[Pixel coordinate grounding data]
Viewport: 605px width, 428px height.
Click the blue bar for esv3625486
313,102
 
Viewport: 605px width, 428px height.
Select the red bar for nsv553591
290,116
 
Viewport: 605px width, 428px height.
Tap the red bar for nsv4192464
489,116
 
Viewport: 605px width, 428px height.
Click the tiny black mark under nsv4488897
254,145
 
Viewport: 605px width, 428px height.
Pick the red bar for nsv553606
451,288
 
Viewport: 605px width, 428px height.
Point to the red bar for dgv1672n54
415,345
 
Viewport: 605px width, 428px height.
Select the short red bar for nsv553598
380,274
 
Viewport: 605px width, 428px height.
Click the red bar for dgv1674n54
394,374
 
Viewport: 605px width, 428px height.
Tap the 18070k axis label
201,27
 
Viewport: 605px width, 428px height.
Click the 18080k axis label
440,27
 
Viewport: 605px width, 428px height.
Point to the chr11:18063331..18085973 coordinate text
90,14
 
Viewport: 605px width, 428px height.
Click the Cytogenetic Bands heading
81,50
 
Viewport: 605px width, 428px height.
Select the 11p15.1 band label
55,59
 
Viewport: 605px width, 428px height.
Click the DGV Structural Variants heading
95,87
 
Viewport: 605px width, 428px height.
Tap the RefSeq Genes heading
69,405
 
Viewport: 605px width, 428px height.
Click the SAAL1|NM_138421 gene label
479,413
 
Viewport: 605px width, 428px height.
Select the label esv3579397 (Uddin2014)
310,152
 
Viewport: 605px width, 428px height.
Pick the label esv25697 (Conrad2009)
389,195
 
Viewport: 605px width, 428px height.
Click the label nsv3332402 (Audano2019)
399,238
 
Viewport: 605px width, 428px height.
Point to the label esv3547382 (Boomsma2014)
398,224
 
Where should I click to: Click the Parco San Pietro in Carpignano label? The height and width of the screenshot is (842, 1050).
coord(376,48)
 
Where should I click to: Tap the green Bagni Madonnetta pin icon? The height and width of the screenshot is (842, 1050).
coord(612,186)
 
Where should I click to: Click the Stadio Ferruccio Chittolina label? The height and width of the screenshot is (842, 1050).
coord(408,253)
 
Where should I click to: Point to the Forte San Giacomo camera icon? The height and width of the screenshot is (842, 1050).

# EXERCISE DESCRIPTION:
Give back the data above exactly, so that every line matches.

# RESULT:
Viewport: 605px width, 428px height.
Click the blue bar for esv3625486
313,102
 
Viewport: 605px width, 428px height.
Select the red bar for nsv553591
290,116
 
Viewport: 605px width, 428px height.
Tap the red bar for nsv4192464
489,116
 
Viewport: 605px width, 428px height.
Click the tiny black mark under nsv4488897
254,145
 
Viewport: 605px width, 428px height.
Pick the red bar for nsv553606
451,288
 
Viewport: 605px width, 428px height.
Point to the red bar for dgv1672n54
415,345
 
Viewport: 605px width, 428px height.
Select the short red bar for nsv553598
380,274
 
Viewport: 605px width, 428px height.
Click the red bar for dgv1674n54
394,374
 
Viewport: 605px width, 428px height.
Tap the 18070k axis label
201,27
 
Viewport: 605px width, 428px height.
Click the 18080k axis label
440,27
 
Viewport: 605px width, 428px height.
Point to the chr11:18063331..18085973 coordinate text
90,14
 
Viewport: 605px width, 428px height.
Click the Cytogenetic Bands heading
81,50
 
Viewport: 605px width, 428px height.
Select the 11p15.1 band label
55,59
 
Viewport: 605px width, 428px height.
Click the DGV Structural Variants heading
95,87
 
Viewport: 605px width, 428px height.
Tap the RefSeq Genes heading
69,405
 
Viewport: 605px width, 428px height.
Click the SAAL1|NM_138421 gene label
479,413
 
Viewport: 605px width, 428px height.
Select the label esv3579397 (Uddin2014)
310,152
 
Viewport: 605px width, 428px height.
Pick the label esv25697 (Conrad2009)
389,195
 
Viewport: 605px width, 428px height.
Click the label nsv3332402 (Audano2019)
399,238
 
Viewport: 605px width, 428px height.
Point to the label esv3547382 (Boomsma2014)
398,224
 
Where should I click to: Click the Parco San Pietro in Carpignano label? The height and width of the screenshot is (842, 1050).
coord(376,48)
 
Where should I click to: Tap the green Bagni Madonnetta pin icon? The height and width of the screenshot is (842, 1050).
coord(612,186)
 
Where should I click to: Click the Stadio Ferruccio Chittolina label? The height and width of the screenshot is (842, 1050).
coord(408,253)
 
Where should I click to: Point to the Forte San Giacomo camera icon? The height and width of the screenshot is (842, 1050).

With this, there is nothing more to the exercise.